I wrote this post nearly two years ago, describing how when I was new to this town I’m now in, I insinuated myself into the lives of two of my now dearest friends. (Tonight I get to hang out with them. I’m counting down the minutes till 5:45, when I’ll head out.)
I’m going to be 44 in June, and I’m going to be the new girl in town. Our daughter is kind of hoping we move before the school year ends. “Everybody wants to be friends with the new kid,” she asserts.
I can only hope that I meet women like I’ve met here. T. and M., referenced in the story I link to above… I can’t say enough about them. T. brought us fresh strawberries and baked a pan of stuffed shells for us in those first days. She collected phone numbers and made sure we were all connected (the two of us, M., and another neighbor, P.). I was dumbfounded. I had never met — never thought it was actually possible to meet — anybody as extroverted and friendly and open as… as… Me. And she’s better than me. She’s generous with her time and her heart. I try to be more like her. Regularly.
A few months later we all went to a surprise party for another neighbor, J. J. turned 50. I sat next to M. M. and I had never really had a long conversation, but we seemed to click well enough at the birthday brunch.
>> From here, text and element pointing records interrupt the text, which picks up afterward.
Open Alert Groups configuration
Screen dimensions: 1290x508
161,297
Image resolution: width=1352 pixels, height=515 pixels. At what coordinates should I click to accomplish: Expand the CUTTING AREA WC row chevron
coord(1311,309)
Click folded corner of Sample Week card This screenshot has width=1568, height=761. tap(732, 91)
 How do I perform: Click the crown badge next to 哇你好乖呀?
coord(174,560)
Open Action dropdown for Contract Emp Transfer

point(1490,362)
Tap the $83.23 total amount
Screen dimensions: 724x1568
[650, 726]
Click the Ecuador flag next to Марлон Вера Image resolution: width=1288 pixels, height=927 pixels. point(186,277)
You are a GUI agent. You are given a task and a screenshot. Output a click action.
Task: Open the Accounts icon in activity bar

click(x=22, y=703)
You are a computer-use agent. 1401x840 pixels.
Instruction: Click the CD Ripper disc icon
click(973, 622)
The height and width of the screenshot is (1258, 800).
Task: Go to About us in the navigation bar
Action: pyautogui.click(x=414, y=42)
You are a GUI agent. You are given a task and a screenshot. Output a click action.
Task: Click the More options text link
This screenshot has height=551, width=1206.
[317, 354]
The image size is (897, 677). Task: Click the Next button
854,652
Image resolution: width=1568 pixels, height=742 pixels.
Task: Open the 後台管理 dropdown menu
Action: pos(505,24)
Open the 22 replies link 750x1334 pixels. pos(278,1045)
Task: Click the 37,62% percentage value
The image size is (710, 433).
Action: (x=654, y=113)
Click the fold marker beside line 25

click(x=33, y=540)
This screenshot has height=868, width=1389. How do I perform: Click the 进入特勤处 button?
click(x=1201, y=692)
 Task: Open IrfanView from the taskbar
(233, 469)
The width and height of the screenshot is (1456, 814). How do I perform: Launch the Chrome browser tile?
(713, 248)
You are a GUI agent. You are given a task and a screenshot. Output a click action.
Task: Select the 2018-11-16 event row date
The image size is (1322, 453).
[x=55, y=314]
She’s just so beautiful. We got to talking about movies and I learned she adored Matthew McConaughey more than I did. (Didn’t think that was possible, either.) I told her she had a total Salma Hayek vibe about her. Because she does.
It took time, but over those first two years of our residence here, I got pretty tight with T. and M.
T. rescued me from a frog that had jumped into bed with me. M. dispatched her son and his friend to remove a dying palmetto bug from our patio (read: prehistoric flying three-inch-long-just-the-thorax cockroach). Thanks to T. I learned to downhill ski. Thanks to M. I learned that being myself in new surroundings is generally better than being a chameleon. T. held my hand when I dislocated my knee. M. listened patiently during a particularly trying time as I contended with my mother’s illness. T. remembers our kids’s birthdays with balloons. M. gave me the best and most apt nickname I’ve ever had: CFO (which stands for Chill the F*** Out. Man, did I earn that).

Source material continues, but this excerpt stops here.